Menepis Anggapan “Perempuan Sumber Hoaks Pemilu” dalam Mewujudkan Pemilu Damai

Sebuah video kampanye hitam berdurasi 59 detik yang dibuat tiga perempuan di Karawang, Jawa Barat sempat menggegerkan publik pada masa kampanye Pemilu 2019 silam. Video berbahasa Sunda itu membuat gempar lantaran menyebut kalau Jokowi menjadi presiden, maka adzan akan dilarang, perempuan tidak boleh berkerudung dan pernikahan sesama jenis diperbolehkan.
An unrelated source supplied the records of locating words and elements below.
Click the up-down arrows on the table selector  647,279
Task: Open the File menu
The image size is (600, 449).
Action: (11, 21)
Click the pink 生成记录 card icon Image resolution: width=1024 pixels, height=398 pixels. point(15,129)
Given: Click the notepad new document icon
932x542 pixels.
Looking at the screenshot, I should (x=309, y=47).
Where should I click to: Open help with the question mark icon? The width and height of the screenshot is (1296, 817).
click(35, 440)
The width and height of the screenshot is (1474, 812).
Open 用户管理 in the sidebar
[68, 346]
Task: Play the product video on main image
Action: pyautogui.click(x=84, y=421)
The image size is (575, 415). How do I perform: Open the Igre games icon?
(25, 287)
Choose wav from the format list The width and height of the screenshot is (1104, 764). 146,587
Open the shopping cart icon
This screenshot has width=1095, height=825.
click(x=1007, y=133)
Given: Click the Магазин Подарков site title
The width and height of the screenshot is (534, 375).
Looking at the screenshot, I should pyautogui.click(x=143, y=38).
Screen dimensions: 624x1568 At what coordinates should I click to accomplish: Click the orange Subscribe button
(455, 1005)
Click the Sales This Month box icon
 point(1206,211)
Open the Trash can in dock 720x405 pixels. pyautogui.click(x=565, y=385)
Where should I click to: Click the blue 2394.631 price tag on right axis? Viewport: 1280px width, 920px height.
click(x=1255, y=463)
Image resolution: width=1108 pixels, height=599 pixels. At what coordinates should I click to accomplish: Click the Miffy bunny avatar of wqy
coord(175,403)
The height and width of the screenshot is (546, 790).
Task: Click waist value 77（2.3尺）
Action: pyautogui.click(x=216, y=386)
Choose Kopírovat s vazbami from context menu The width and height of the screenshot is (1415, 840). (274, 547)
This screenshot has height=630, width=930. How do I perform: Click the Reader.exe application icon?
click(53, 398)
Sebelumnya, kabar yang tidak kalah menggemparkan juga datang dari pendukung Prabowo Subianto. Menurut informasi yang beredar di Facebook, aktivis dan seniman teater Ratna Sarumpaet dikabarkan telah dianiaya oleh orang tak dikenal hingga wajahnya mengalami lebam. Meski akhirnya Ratna mengaku telah berbohong dan kasusnya diproses hukum, kabar ini berhasil menggiring opini publik bahwa tindakannya itu didasari oleh kepentingan politik.

Dikutip dari BBC Indonesia (2/4/2019), Pelaksana Tugas Kepala Humas Kementerian Kominfo, Ferdinandus Setu, menuturkan Kominfo melalui mesin AIS (mesin pengais konten negatif) telah menemukan ibu-ibu menjadi pihak yang paling banyak dilaporkan menebar hoaks. Studi khusus yang dilakukan oleh Masyarakat Anti Fitnah Indonesia (Mafindo) juga menyebutkan hasil yang sama dengan pengamatan Kominfo.

Saya jadi teringat pada narasi-narasi misoginis yang menyebut perempuan sebagai sumber fitnah dan dosa. Masyarakat patriarkis yang kadung mengamini narasi tersebut tentu akan mengaitkannya dengan persebaran hoaks pemilu. Pertanyaannya, benarkah anggapan tersebut?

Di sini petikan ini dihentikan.